Fish scales help develop biomass power generator in India
The world’s first piezoelectric power generator made from fish scales has been developed by Indian researchers, promising to revolutionise the field of biodegradable, flexible and edible electronics.
The device by a team from Jadavpur University in Koltata can harvest power from body movements, machine and sound vibrations or wind flow. Just touching the nanogenerator a few times with a finger produces enough power to turn on more than 50 blue LEDs, the researchers said.
The technology has multiple advantages. Firstly, the input material - fish scales - is extremely cheap and virtually omnipresent in India, where large quantities of fish are consumed on a daily basis. Most of the time, the resulting biowaste produced at fish markets has no further use.
The Jadavpur researchers realised that fish scales are made of collagen fibres, which are known to possess piezoelectric properties.
In an article published in the latest issue of the journal Applied Physics Letters, the researchers described a one-step demineralisation process they used to turn the fish waste into a flexible transparent nanogenerator.
"We discovered that the piezoelectricity of the fish scale collagen is quite large (~5 pC/N), which we were able to confirm via direct measurement," said Dipankar Mandal, assistant professor at the Department of Physics at Jadavpur University.
"To date, despite several extraordinary efforts, no one else has been able to make a biodegradable energy harvester in a cost-effective, single-step process."

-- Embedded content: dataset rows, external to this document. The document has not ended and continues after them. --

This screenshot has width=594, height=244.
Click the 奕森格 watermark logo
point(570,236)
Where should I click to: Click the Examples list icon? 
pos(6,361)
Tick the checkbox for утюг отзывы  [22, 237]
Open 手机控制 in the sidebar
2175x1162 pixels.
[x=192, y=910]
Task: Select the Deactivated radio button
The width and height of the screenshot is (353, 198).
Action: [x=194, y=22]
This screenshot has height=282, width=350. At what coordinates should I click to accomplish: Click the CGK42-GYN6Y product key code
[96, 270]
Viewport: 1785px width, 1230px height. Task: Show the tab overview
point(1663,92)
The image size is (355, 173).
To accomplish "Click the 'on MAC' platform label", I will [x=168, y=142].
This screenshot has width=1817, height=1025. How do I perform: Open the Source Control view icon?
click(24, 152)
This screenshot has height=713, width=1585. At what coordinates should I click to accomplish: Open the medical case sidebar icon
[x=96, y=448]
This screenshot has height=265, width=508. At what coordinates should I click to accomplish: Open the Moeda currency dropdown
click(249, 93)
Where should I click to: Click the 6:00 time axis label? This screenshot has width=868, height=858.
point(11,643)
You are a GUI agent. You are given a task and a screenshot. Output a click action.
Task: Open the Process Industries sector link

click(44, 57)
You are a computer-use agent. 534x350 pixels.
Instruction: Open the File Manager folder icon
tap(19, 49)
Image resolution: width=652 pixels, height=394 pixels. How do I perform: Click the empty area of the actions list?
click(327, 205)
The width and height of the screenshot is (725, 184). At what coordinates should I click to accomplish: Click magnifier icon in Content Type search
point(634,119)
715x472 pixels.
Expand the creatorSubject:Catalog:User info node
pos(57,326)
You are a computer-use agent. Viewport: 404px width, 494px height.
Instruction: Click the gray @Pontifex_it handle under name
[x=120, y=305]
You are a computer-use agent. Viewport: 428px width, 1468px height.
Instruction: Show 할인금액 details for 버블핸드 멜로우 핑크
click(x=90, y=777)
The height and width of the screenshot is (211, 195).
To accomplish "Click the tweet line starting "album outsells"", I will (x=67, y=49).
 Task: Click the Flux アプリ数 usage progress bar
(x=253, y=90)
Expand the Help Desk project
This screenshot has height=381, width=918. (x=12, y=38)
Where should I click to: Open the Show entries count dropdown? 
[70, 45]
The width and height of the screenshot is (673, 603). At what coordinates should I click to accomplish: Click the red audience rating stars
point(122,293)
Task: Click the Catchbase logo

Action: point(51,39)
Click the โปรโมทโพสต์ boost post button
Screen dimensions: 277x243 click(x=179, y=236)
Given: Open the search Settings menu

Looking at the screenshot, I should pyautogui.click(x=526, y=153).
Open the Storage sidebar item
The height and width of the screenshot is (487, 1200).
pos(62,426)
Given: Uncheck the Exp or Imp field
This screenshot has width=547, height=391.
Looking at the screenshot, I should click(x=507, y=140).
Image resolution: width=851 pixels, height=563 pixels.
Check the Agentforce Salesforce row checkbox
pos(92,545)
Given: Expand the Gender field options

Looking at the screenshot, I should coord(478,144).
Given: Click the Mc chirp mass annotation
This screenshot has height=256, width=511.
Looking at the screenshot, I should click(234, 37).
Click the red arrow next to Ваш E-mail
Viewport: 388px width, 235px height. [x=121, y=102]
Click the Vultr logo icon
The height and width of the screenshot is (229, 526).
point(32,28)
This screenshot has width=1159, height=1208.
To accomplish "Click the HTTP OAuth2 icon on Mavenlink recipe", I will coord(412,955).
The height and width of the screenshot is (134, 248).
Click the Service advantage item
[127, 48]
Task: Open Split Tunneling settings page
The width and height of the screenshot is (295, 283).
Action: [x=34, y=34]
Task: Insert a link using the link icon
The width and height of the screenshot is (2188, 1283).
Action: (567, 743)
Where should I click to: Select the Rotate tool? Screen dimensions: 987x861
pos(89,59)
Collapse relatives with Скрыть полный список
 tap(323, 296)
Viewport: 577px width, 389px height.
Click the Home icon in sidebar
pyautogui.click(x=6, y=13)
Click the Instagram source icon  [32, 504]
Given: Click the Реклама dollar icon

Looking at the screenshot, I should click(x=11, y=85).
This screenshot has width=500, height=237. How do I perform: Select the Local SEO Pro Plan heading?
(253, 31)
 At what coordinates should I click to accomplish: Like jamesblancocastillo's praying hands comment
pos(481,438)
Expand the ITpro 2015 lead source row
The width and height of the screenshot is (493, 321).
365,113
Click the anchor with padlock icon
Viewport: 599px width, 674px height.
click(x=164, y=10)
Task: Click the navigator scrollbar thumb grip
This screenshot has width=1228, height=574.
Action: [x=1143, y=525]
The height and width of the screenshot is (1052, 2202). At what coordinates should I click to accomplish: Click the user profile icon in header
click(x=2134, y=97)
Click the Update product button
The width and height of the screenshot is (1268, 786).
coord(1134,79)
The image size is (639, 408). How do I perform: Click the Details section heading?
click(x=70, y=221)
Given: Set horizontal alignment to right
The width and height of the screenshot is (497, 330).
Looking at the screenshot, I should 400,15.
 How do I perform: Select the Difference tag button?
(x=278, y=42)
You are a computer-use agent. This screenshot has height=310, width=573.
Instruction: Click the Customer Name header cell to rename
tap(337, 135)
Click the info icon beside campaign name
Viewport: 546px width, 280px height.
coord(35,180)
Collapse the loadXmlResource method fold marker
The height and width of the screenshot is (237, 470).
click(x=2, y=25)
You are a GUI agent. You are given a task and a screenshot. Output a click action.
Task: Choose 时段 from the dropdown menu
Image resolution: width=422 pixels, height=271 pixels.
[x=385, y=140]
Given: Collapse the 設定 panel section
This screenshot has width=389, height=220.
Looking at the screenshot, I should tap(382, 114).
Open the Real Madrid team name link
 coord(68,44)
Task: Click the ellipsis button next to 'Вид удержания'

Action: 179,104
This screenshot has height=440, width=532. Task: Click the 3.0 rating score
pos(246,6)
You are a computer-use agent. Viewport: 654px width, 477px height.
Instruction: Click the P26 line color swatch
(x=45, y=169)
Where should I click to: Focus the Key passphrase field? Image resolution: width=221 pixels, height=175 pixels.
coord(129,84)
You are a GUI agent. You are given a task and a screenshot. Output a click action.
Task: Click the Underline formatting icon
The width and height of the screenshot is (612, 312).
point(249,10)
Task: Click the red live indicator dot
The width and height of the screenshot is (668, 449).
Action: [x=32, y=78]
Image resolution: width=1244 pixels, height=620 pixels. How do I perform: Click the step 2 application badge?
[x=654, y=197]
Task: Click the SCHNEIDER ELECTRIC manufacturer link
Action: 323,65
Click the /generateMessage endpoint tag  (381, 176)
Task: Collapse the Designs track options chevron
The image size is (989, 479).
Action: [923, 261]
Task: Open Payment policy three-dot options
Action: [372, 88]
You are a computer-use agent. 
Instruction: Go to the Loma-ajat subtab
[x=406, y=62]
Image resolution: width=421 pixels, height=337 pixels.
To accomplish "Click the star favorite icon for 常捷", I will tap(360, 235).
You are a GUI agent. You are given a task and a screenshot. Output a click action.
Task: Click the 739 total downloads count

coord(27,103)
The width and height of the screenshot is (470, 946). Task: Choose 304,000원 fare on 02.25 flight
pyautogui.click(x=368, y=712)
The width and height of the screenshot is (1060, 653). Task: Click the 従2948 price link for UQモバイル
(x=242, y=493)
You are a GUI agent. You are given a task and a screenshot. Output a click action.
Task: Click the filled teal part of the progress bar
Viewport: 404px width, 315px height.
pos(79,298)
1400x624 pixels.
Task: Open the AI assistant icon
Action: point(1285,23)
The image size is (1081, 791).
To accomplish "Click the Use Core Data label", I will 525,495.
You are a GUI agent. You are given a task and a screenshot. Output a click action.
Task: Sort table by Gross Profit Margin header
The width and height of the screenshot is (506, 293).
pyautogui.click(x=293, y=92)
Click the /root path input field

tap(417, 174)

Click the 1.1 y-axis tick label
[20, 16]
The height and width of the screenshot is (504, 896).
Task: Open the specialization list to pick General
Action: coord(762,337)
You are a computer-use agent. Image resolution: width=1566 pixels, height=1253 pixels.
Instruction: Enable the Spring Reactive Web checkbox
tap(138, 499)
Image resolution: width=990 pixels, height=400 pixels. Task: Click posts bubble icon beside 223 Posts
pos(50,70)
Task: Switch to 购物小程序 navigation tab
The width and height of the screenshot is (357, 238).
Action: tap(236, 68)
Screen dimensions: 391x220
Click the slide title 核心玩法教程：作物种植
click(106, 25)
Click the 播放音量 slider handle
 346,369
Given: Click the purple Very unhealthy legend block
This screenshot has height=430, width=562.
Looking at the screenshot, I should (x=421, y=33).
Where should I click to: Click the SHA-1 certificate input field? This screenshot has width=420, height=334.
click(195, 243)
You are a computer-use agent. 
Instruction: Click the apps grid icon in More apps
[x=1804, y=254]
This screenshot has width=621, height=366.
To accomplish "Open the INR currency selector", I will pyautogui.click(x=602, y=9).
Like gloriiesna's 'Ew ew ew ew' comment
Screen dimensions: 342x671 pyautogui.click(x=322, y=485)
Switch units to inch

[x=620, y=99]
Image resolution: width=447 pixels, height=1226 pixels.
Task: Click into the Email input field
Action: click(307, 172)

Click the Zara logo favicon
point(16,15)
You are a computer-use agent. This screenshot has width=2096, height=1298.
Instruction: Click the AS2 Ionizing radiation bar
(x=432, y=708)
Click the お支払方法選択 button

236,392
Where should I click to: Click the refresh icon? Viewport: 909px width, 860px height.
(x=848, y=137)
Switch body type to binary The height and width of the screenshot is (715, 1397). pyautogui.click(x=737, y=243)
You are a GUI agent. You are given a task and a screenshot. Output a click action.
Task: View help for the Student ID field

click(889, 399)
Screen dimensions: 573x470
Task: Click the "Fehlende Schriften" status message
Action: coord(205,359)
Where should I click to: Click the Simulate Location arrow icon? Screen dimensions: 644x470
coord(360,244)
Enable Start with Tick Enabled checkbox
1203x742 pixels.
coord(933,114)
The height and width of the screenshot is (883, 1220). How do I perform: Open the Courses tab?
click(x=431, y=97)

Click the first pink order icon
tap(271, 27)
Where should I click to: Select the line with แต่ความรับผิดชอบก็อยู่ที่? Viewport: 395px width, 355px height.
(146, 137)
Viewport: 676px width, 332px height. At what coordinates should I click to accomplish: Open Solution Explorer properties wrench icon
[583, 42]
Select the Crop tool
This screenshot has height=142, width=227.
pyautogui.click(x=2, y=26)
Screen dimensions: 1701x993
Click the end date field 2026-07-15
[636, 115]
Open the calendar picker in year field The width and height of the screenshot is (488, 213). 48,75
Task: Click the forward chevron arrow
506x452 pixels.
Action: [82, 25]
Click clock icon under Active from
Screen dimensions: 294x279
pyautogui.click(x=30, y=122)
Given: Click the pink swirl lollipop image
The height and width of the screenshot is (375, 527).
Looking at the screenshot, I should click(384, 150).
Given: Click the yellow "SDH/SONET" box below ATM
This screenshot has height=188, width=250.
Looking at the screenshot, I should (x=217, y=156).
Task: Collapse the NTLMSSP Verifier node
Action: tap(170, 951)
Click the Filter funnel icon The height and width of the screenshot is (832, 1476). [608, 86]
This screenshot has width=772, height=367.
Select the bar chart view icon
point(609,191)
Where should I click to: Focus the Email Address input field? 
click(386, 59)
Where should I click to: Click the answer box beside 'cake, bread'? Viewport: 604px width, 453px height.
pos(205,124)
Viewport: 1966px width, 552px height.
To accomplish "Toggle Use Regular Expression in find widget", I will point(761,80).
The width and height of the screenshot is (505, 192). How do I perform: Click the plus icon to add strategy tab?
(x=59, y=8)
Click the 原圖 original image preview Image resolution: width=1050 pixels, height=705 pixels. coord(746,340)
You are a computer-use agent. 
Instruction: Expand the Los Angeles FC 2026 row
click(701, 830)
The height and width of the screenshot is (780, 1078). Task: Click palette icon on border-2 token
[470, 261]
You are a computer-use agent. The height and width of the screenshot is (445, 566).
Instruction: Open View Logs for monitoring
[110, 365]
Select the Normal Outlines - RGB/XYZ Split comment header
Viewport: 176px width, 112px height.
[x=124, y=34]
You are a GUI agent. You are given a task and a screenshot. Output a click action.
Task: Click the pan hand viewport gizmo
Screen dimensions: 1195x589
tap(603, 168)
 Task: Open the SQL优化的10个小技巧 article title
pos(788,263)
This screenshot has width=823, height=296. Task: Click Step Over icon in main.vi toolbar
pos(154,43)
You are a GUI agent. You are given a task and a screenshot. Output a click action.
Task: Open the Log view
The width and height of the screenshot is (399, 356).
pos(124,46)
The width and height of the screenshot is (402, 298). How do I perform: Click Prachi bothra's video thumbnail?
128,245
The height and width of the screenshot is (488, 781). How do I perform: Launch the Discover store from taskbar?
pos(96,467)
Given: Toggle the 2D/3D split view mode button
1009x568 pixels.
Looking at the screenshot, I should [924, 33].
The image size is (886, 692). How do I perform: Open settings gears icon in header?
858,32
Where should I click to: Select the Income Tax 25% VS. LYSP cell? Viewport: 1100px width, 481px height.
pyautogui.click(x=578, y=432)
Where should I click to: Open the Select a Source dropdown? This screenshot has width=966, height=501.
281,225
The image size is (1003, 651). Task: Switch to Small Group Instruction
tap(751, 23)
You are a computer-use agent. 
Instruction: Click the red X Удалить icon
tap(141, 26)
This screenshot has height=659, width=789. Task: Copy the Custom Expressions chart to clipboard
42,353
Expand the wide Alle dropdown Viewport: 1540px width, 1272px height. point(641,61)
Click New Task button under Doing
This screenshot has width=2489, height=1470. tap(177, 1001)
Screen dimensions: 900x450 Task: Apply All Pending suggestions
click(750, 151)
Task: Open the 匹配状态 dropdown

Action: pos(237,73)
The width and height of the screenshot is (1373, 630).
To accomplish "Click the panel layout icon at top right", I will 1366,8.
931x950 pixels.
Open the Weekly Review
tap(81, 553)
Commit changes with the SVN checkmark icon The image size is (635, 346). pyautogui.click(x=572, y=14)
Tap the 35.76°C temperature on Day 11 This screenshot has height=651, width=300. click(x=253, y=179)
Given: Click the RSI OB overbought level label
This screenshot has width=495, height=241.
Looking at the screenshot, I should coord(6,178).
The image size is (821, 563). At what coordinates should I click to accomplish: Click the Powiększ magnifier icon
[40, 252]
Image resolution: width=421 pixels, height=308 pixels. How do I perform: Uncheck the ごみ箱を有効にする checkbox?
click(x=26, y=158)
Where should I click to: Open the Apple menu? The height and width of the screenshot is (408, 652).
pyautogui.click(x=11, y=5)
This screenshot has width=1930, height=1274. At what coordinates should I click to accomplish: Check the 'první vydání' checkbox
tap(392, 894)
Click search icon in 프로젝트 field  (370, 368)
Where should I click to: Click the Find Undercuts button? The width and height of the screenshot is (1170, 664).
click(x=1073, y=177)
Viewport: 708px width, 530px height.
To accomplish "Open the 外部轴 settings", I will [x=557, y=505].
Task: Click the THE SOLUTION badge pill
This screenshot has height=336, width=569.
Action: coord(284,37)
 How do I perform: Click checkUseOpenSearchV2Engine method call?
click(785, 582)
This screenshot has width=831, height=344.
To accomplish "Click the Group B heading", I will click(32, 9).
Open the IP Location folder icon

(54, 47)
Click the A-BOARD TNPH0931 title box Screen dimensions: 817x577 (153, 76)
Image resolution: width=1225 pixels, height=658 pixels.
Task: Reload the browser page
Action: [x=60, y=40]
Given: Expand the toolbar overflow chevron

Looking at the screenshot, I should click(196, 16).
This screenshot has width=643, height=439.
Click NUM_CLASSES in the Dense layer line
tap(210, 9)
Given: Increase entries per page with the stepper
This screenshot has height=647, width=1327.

The fish-scale nanogenerator is fully biodegradable and completely biocompatible, which means it is convenient for use in implantable electronics for medical purposes.
"In the future, our goal is to implant a bio-piezoelectric nanogenerator into a heart for pacemaker devices, where it will continuously generate power from heartbeats for the device's operation," Mandal said. "Then it will degrade when no longer needed. Since heart tissue is also composed of collagen, our bio-piezoelectric nanogenerator is expected to be very compatible with the heart."
The team is also planning to use the nanogenerator in future devices for targeted drug delivery or ingestible diagnostic devices.